De la rue, ils regardaient leur bâtiment tordu, le vent froid fouettant leurs visages et la pluie trempant leurs pyjamas.

Puis, un autre tremblement de terre puissant a grondé et rugi.

« Je pensais que la terre craquait sous nos pieds, tout autour de nous des bâtiments s’effondraient », a-t-il déclaré.

« Je ne savais pas où courir. De temps en temps, nous entendions des cris provenant des décombres et des gens couraient à leur secours », a-t-il poursuivi.

Salwa s’est mise à pleurer, tout comme de nombreuses personnes qui fuyaient frénétiquement autour d’elle. Quelques heures plus tard, son père a trouvé une voiture où elle pouvait se reposer et se réchauffer.

« Elle était gelée, à la fois de froid et de peur, et de temps en temps elle vomissait », se souvient-il.

« C’était comme un jour apocalyptique »

Avec peu de possessions à l’exception d’une veste qui n’était pas la sienne, al-Mohamed est parti avec sa femme et sa fille pour rejoindre des parents dans la ville de Mersin, dans le sud de la Turquie.

Ils ont trouvé leurs hôtes campant dans la rue, trop effrayés pour rentrer chez eux alors que des centaines de répliques secouaient périodiquement le sol.

« C’était comme un jour apocalyptique », a déclaré al-Mohamed. « En Syrie au moins, quand une frappe avait lieu, nous saurions où courir. Maintenant, la situation est différente. La source du problème est en dessous de vous.

La famille a cherché un logement dans un refuge, mais aucun n’était disponible. Aucune nourriture ou aide des organisations humanitaires opérant sur le terrain ne leur est parvenue jusqu’à présent.

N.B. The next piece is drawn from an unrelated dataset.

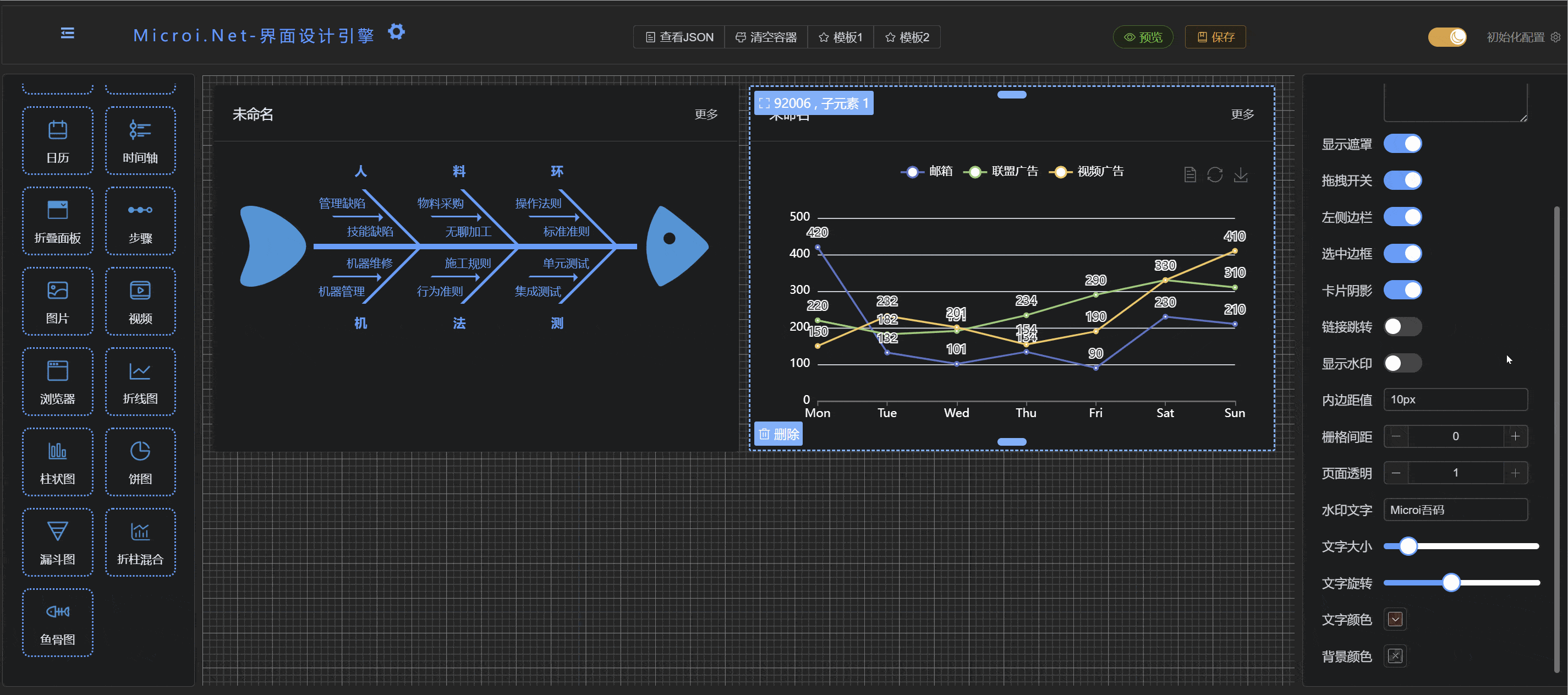Click the chart refresh restore icon
The height and width of the screenshot is (695, 1568).
(x=1214, y=176)
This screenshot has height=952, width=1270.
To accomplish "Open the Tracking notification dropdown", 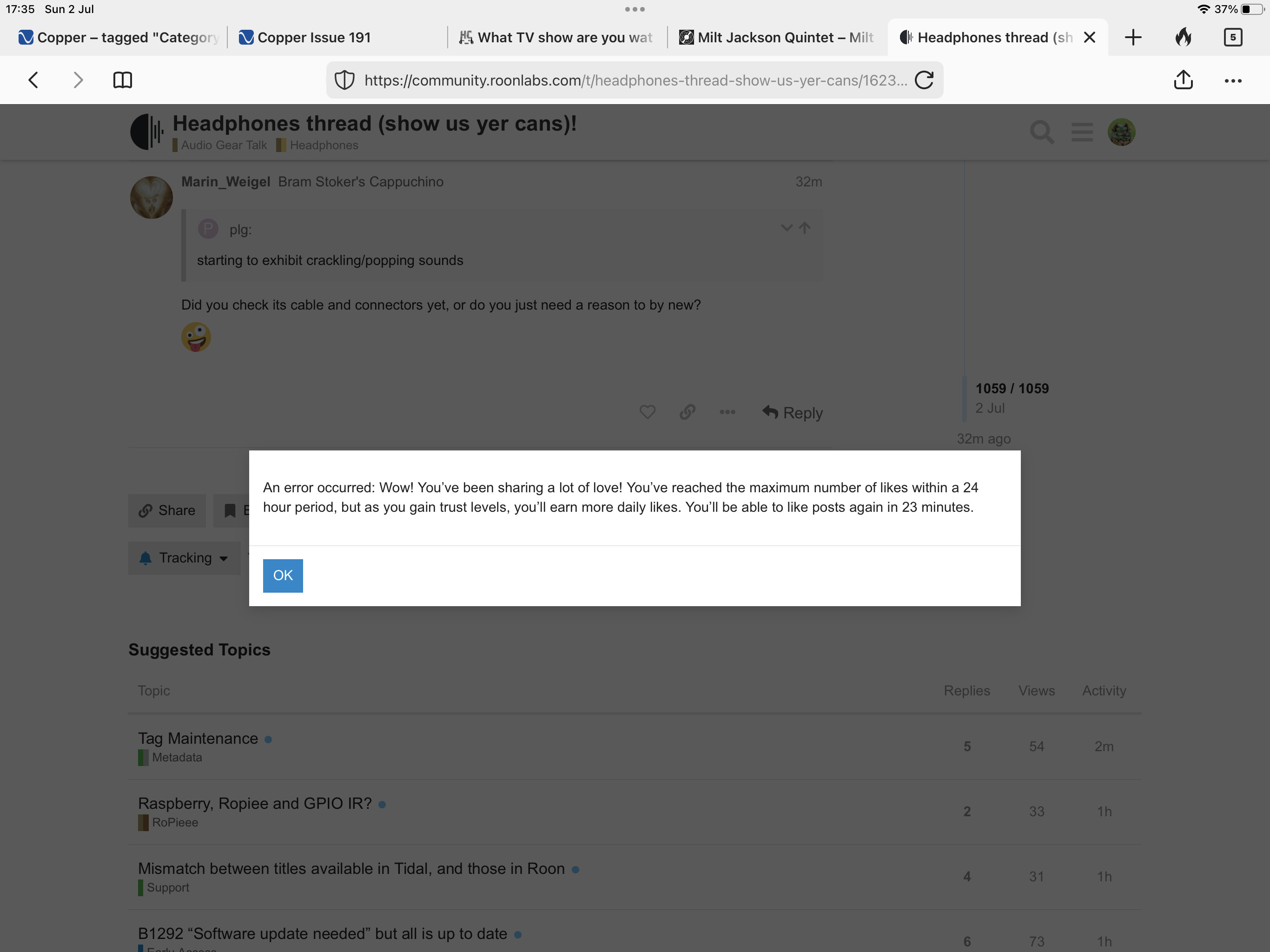I will click(x=184, y=558).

Finalement, ils ont été autorisés à rester dans la maison surpeuplée d’un parent. Ils se comptent parmi les chanceux.

« La famille du cousin de ma femme est toujours sous les décombres, cela fait neuf jours », a déclaré al-Mohamad.

« Un de mes amis a deux enfants, âgés de 9 et 10 ans, qui sont toujours portés disparus. »

Faire face à un traumatisme

Depuis qu’elle a quitté une autre maison, Salwa a eu beaucoup de questions.

« Ce qui s’est passé? Qu’est-ce que cela signifie que les gens sont sous les décombres ? Comment les gens survivent-ils sous les décombres ? demande-t-elle à ses parents.

Son père se demande jusqu’à quel point un enfant peut tolérer la vérité. « Dans certains cas, nous répondons honnêtement à ses questions. Dans d’autres cas, nous mentons », a-t-il déclaré.

Plus que tout, il veut une fois de plus la protéger d’un traumatisme, mais sait que rire ne sera pas possible cette fois.

« Dans des situations telles que les tremblements de terre, les enfants ont le sentiment que même leur père est impuissant. Le père est toujours perçu comme un héros, mais dans ce cas, elle a vu que tout le monde était impuissant », a-t-il déclaré.

« Nous essayons de ramener les choses à ce que Dieu nous réserve pour qu’elle se sente en sécurité. »

La famille a fait une demande de réinstallation au Canada il y a plus d’un an, mais le feu vert final tarde à arriver.

Maintenant que leurs biens sont sous les décombres, al-Mohamed aspire à un foyer permanent où son enfant pourra rire des choses ordinaires.

« Le principal problème est de lui faire oublier le tremblement de terre. Je n’arrive pas à trouver une solution. Je trouve toujours des solutions à beaucoup de choses, mais celle-ci, je ne peux pas », a déclaré al-Mohamad.

« Salwa a maintenant six ans et demi mais n’est pas encore allée à l’école. J’espère qu’elle commencera l’année prochaine.